Section "ServerFlags"

    Option         "Xinerama" "0"

EndSection

Section "InputDevice"

    Identifier     "Keyboard0"

    Driver         "kbd"

EndSection

Section "InputDevice"

    Identifier     "Mouse0"

    Driver         "mouse"

    Option         "Protocol" "auto"

    Option         "Device" "/dev/input/mice"

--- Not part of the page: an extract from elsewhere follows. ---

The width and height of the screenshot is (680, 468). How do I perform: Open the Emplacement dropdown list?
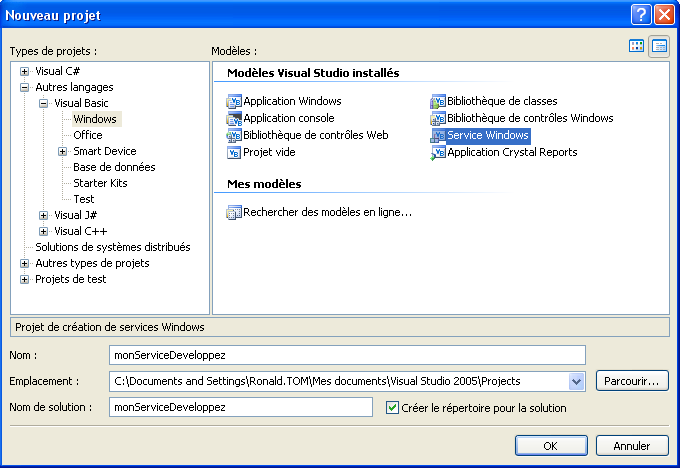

    Option         "ZAxisMapping" "4 5 6 7"

EndSection

Section "Monitor"

    Identifier     "Monitor0"

    VendorName     "Unknown"

    ModelName      "Samsung SyncMaster"

    HorizSync       30.0 - 81.0

    VertRefresh     56.0 - 75.0

EndSection

Section "Device"

    Identifier     "Card0"

    Driver         "nvidia"

    VendorName     "nVidia Corporation"

    BoardName      "GeForce 7600 GS"

    BusID          "PCI:1:0:0"

EndSection

Section "Device"

    Identifier     "Videocard0"

    Driver         "nvidia"

    VendorName     "NVIDIA Corporation"

    BoardName      "GeForce 7600 GS"

EndSection

Section "Screen"

    Identifier     "Screen0"

    Device         "Videocard0"

    Monitor        "Monitor0"

    DefaultDepth    24

    Option         "TwinView" "0"

    Option         "metamodes" "1280x1024_75 +0+0; nvidia-auto-select +0+0"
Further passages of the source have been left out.